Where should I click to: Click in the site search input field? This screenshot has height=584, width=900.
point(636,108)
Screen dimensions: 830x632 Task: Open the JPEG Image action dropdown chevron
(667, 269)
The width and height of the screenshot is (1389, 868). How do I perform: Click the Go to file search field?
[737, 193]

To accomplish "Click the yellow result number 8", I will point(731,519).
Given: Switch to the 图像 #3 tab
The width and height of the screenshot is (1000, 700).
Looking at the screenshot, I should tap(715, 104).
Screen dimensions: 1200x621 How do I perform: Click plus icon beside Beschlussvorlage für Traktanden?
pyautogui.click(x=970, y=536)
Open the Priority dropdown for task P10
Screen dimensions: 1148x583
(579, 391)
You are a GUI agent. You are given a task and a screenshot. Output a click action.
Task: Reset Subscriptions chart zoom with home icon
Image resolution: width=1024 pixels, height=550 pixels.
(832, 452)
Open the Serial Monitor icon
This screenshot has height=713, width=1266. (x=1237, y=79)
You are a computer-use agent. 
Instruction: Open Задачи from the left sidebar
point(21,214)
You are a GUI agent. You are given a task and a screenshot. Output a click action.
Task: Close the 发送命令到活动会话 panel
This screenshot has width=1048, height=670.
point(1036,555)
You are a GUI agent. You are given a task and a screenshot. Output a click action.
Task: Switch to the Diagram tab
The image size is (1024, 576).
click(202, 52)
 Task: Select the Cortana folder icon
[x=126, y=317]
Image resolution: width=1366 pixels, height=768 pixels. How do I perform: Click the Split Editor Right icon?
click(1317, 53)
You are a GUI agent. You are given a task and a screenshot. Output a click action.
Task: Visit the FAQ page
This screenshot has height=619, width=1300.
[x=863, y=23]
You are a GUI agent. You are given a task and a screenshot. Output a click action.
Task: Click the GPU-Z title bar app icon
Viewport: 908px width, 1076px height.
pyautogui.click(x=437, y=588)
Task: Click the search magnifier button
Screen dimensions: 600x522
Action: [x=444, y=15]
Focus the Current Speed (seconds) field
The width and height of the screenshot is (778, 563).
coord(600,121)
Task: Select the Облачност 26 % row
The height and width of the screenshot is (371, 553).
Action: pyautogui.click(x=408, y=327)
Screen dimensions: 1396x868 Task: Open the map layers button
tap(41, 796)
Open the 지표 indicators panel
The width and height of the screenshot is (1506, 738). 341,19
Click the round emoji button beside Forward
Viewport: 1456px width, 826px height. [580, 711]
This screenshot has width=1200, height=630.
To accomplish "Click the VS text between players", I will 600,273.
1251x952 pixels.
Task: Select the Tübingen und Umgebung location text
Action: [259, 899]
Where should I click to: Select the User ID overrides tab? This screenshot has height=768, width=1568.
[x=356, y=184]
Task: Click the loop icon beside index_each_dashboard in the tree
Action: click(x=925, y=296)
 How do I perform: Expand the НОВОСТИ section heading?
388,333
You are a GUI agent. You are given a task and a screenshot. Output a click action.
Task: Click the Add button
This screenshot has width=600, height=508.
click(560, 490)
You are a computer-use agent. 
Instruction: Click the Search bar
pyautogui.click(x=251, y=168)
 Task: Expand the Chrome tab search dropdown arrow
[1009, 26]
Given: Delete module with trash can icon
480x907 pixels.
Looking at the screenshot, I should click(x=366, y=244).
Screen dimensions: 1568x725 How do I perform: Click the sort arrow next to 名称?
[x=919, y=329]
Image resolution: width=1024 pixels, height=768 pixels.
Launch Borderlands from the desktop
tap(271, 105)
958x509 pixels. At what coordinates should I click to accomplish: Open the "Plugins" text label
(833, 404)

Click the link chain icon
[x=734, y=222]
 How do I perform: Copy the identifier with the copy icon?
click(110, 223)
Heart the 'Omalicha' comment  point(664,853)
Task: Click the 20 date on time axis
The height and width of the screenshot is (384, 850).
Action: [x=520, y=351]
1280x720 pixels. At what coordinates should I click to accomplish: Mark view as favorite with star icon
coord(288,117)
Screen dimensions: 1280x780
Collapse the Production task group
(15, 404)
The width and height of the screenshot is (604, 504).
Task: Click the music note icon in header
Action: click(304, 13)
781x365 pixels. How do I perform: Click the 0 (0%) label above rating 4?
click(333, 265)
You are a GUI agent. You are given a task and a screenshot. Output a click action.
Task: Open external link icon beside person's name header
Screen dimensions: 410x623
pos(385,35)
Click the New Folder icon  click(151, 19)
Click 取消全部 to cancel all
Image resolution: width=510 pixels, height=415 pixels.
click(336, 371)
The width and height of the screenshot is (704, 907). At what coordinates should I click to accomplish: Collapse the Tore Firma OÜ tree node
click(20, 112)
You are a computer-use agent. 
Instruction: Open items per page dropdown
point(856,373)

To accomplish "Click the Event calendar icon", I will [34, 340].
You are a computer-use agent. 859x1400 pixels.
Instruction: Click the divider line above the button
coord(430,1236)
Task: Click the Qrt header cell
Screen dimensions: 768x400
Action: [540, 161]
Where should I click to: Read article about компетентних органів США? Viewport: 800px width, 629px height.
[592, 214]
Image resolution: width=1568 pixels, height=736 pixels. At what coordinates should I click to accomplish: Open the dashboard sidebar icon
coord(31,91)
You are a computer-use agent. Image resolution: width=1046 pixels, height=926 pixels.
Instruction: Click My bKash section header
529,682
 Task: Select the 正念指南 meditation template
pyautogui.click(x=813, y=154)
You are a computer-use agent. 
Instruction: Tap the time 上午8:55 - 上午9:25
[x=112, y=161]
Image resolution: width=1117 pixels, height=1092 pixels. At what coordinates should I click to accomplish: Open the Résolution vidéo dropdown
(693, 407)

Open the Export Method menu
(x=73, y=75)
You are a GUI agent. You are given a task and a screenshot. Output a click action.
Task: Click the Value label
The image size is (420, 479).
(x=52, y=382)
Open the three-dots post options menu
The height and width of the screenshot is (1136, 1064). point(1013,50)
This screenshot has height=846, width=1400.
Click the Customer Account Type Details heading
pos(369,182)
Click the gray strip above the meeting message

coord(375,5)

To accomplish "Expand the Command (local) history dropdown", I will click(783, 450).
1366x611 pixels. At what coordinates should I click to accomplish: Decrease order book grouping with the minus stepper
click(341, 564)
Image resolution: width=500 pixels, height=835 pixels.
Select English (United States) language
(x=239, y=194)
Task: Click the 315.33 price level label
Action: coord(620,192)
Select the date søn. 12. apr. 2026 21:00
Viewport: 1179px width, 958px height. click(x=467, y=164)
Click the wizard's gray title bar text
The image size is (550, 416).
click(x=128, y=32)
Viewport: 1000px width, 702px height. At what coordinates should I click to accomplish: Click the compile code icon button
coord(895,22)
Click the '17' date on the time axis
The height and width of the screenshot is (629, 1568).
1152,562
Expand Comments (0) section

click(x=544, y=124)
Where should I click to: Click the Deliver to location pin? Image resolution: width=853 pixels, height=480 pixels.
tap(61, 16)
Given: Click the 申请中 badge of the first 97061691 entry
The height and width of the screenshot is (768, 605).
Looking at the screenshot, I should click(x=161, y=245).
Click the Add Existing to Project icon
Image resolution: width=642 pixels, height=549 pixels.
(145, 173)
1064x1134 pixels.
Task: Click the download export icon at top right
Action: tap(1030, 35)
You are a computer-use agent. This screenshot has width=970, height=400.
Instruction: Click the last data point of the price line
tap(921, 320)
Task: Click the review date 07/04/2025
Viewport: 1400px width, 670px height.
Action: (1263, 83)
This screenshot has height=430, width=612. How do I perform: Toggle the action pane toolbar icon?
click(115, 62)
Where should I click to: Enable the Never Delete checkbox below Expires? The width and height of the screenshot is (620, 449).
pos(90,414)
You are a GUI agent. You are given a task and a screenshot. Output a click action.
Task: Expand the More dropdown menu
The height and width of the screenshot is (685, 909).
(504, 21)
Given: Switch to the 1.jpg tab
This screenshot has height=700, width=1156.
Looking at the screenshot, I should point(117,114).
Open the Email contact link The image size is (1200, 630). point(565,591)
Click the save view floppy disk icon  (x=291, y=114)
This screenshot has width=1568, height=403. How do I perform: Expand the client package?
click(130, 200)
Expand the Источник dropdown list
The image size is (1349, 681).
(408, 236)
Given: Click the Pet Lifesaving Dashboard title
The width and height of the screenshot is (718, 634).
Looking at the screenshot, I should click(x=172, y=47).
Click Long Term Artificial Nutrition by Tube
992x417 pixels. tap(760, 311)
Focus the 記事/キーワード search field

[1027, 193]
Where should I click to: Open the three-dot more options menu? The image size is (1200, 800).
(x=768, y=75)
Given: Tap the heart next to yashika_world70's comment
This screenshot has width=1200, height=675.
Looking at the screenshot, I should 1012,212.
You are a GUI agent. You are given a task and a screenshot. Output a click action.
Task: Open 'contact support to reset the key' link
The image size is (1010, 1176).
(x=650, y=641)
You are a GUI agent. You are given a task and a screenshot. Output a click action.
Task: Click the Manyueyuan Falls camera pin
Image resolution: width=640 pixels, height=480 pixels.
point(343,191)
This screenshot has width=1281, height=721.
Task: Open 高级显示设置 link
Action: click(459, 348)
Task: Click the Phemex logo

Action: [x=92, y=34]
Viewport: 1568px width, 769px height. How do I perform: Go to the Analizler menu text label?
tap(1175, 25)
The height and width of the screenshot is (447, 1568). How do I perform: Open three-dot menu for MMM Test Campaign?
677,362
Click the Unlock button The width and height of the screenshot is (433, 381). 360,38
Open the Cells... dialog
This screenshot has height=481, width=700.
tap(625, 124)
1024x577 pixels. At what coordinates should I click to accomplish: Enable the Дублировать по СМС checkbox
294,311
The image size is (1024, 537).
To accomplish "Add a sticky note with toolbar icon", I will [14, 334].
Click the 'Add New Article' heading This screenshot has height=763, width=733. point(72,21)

────

Problem to solve: Beginning at the opening line of the data, transcribe each line exactly until you reach the line with "Task: Switch to the Diagram tab", which you also include, and go no further.

Written response:
Where should I click to: Click in the site search input field? This screenshot has height=584, width=900.
point(636,108)
Screen dimensions: 830x632 Task: Open the JPEG Image action dropdown chevron
(667, 269)
The width and height of the screenshot is (1389, 868). How do I perform: Click the Go to file search field?
[737, 193]

To accomplish "Click the yellow result number 8", I will point(731,519).
Given: Switch to the 图像 #3 tab
The width and height of the screenshot is (1000, 700).
Looking at the screenshot, I should tap(715, 104).
Screen dimensions: 1200x621 How do I perform: Click plus icon beside Beschlussvorlage für Traktanden?
pyautogui.click(x=970, y=536)
Open the Priority dropdown for task P10
Screen dimensions: 1148x583
(579, 391)
You are a GUI agent. You are given a task and a screenshot. Output a click action.
Task: Reset Subscriptions chart zoom with home icon
Image resolution: width=1024 pixels, height=550 pixels.
(832, 452)
Open the Serial Monitor icon
This screenshot has height=713, width=1266. (x=1237, y=79)
You are a computer-use agent. 
Instruction: Open Задачи from the left sidebar
point(21,214)
You are a GUI agent. You are given a task and a screenshot. Output a click action.
Task: Close the 发送命令到活动会话 panel
This screenshot has width=1048, height=670.
point(1036,555)
You are a GUI agent. You are given a task and a screenshot. Output a click action.
Task: Switch to the Diagram tab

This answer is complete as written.